Failed to write to /dev/nvme-fabrics: Connection timed out

However, for both RHEL-8.8 and RHEL-9.2, I continue to see these messages when issuing "nvme connect-all":

# nvme connect-all
traddr=172.18.210.60 is already connected
traddr=172.18.210.61 is already connected
traddr=172.18.220.61 is already connected
traddr=172.18.220.60 is already connected

As mentioned previously, this may be confusing to customers as we did not establish any connections prior to issuing the command.
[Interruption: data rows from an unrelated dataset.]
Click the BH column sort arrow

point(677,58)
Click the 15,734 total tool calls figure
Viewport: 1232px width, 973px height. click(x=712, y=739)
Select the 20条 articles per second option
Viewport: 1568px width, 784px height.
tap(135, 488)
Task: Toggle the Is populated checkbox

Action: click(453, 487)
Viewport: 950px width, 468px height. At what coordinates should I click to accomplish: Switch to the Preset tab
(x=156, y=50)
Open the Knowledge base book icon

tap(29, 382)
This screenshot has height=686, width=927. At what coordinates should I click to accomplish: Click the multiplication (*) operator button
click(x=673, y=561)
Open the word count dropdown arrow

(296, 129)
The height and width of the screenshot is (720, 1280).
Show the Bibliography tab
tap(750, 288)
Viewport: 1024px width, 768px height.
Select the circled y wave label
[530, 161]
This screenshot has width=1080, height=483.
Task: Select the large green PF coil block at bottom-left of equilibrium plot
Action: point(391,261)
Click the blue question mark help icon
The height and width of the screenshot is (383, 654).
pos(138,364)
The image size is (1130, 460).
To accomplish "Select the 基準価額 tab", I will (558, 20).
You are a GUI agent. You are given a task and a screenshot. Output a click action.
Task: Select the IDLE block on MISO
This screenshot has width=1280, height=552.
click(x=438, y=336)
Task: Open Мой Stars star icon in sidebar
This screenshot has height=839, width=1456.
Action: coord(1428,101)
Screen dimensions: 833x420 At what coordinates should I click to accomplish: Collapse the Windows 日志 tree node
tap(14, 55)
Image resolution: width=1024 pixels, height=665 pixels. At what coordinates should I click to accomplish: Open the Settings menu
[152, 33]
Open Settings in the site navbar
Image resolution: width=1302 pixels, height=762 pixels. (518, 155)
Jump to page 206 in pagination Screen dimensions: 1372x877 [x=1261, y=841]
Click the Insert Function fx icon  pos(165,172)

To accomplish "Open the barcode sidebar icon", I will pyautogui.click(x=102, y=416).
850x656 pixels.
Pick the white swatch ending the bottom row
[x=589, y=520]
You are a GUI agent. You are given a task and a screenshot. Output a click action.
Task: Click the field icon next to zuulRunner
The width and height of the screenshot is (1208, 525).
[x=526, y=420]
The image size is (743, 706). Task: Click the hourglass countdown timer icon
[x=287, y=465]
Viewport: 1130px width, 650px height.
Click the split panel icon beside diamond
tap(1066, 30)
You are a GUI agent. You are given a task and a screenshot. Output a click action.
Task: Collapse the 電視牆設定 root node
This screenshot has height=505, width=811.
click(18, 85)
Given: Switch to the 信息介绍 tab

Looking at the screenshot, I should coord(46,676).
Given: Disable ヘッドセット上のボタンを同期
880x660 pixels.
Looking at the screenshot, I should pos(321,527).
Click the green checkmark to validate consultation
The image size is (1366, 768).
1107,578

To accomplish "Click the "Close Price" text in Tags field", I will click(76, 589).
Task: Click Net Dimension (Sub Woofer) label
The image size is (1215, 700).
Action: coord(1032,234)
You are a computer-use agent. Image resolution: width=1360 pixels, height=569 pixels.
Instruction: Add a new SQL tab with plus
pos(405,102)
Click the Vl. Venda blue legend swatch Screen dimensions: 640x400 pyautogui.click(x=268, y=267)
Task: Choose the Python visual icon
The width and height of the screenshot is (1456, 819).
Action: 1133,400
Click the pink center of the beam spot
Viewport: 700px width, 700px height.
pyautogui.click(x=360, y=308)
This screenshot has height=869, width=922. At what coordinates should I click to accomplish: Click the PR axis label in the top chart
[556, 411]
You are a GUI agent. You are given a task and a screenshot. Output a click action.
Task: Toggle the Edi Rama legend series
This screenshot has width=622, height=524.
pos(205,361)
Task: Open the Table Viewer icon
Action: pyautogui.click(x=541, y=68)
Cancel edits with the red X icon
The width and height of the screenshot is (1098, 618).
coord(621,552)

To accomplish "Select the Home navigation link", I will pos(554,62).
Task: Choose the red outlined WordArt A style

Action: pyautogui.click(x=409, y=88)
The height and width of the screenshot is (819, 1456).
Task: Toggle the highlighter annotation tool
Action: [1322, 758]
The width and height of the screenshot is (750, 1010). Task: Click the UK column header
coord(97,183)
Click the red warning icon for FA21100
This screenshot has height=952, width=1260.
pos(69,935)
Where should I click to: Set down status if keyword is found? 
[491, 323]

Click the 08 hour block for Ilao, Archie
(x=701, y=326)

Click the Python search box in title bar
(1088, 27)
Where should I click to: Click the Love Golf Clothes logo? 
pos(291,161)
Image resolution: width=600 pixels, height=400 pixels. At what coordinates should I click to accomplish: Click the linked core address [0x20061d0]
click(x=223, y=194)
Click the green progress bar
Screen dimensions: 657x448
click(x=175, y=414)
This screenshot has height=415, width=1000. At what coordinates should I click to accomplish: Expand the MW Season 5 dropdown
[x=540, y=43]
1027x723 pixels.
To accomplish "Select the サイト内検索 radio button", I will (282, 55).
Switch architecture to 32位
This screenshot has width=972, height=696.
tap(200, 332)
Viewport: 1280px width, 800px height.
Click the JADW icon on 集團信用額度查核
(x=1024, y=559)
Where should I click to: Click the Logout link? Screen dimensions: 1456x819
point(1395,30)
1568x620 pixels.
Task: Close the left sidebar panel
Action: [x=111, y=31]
Finally, for RHEL-8.8, I continue to see the following only when using the Powerstore on the backend:

# nvme connect-all
Failed to write to /dev/nvme-fabrics: Connection timed out
Failed to write to /dev/nvme-fabrics: Connection timed out
Failed to write to /dev/nvme-fabrics: Connection timed out
Failed to write to /dev/nvme-fabrics: Connection timed out
Failed to write to /dev/nvme-fabrics: Connection timed out
Failed to write to /dev/nvme-fabrics: Connection timed out

Since NVMe-TCP is tech preview in RHEL-8, I am OK with closing this BZ. However, should I open a separate BZ to determine if the messaging for successful connections needs to be fixed?

Marco

Comment 7 RHEL Program Management 2023-07-26 07:28:16 UTC

After evaluating this issue, there are no plans to address it further or fix it in an upcoming release.  Therefore, it is being closed.  If plans change such that this issue will be fixed in an upcoming release, then the bug can be reopened.